This readme file contains instructions for setting up and running the example scripts.
There's no pip installation yet. To use the collaborative optimizer, clone the repository and update the PYTHONPATH to include the path to the current folder. For example:
export PYTHONPATH="${PYTHONPATH}:/path-to-where-the-repository-is-cloned/ml-workload-optimization/code/collaborative-optimizer
Required packages:
pip install -U pandas
pip install -U scikit-learn
pip install -U networkx
pip install -U kaggle
pip install -U matplotlib
pip install -U seaborn
pip install -U pympler
pip install -U lightgbm
pip install -U 'openml==0.8.0'
To use the optimized execution environment instead of pandas use the following import and load csv files:
from experiment_graph.execution_environment import ExecutionEnvironment
execution_environment = ExecutionEnvironment()
data = execution_environment.load('path-to-data/data.csv')
There is support for several sklearn operators and models which can be found here
You can find more examples here.
There are several other scripts here as well.
To pass custom scikit learn models (or any model that follows the fit/transform API of scikit learn), you can do the following:
from experiment_graph.execution_environment import ExecutionEnvironment
execution_environment = ExecutionEnvironment()
data = execution_environment.load('path-to-data/data.csv')
from sklearn.impute import SimpleImputer # Actual scikit learn model
sk_imputer = SimpleImputer()
trained_imputer = data.fit_sk_model(sk_imputer)
# call trained_imputer.data() to get the actual trained scikit learn model
imputed_data = trained_imputer.transform(data)
print(imputed_data.data())
labels = execution_environment.load('path-to-labels/labels.csv')
from sklearn.ensemble import RandomForestClassifier
sk_random_forest_model = RandomForestClassifier()
trained_random_forest = imputed_data.fit_sk_model_with_labels(sk_random_forest_model, labels)
# call trained_random_forest.data() to get the actual trained scikit learn model
test_data = execution_environment.load('path-to-data/test_data.csv')
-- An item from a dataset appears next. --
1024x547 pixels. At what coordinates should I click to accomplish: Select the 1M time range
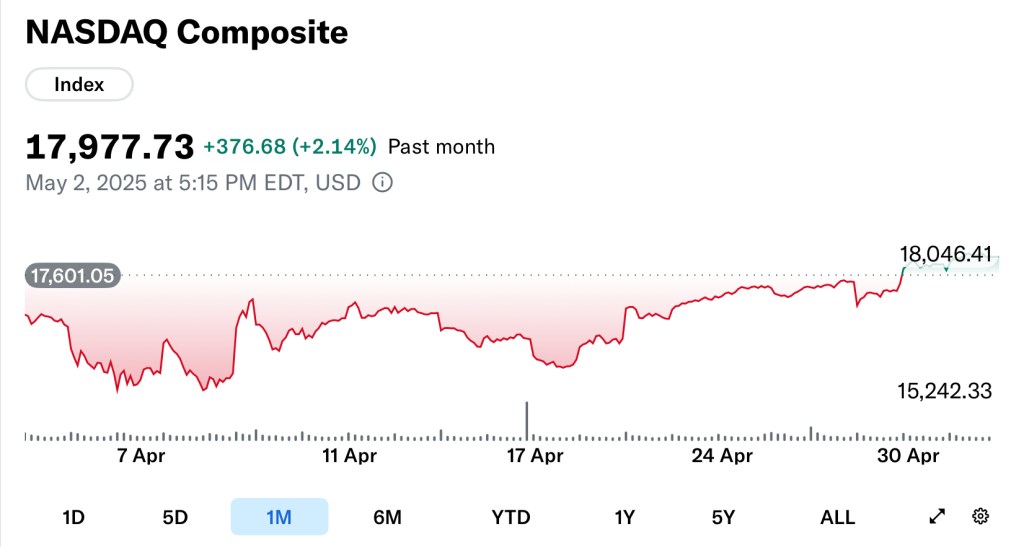[x=279, y=517]
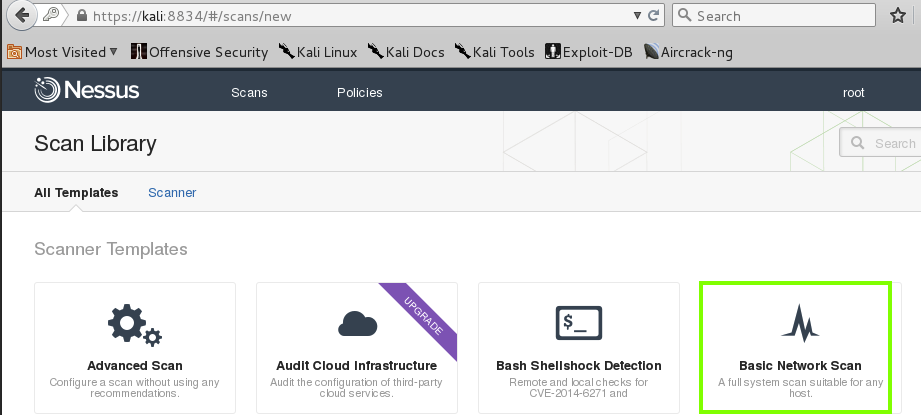Select the Advanced Scan gears icon

pos(134,324)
test_labels = execution_environment.load('path-to-data/test_labels.csv')
score = trained_random_forest.score(test_data, test_labels)
print(score.data())
Check node.py for a full list of available methods for the following objects:
Dataset: equivalent to the pandas DataFrame, execution_environment.load returns a Dataset
Feature: equivalent to the pandas DataSeries
SK_Model: wrapper for models. the resut of Dataset.fit_sk_model_with_labels or Dataset.fit_sk_model are SK_model.
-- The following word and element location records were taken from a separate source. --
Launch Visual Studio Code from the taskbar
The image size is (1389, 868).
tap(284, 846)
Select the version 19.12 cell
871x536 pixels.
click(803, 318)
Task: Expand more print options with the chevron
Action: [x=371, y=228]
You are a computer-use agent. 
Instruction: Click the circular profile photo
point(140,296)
Agg: result of aggregate operations such as sum, nunique, min, and max on Dataset and Feature
SuperNode: Special nodes for representing multi-input operators such as merge and concat
All the methods that do not start with "p_" are logical, i.e., they do not perform an operation rather they just update the computation graph. When .data() is called on an object (e.g., Dataset.data() for Feature.data()), the computation begins. Every logical operations has a matching physical operation has the same name and the prefix "p_".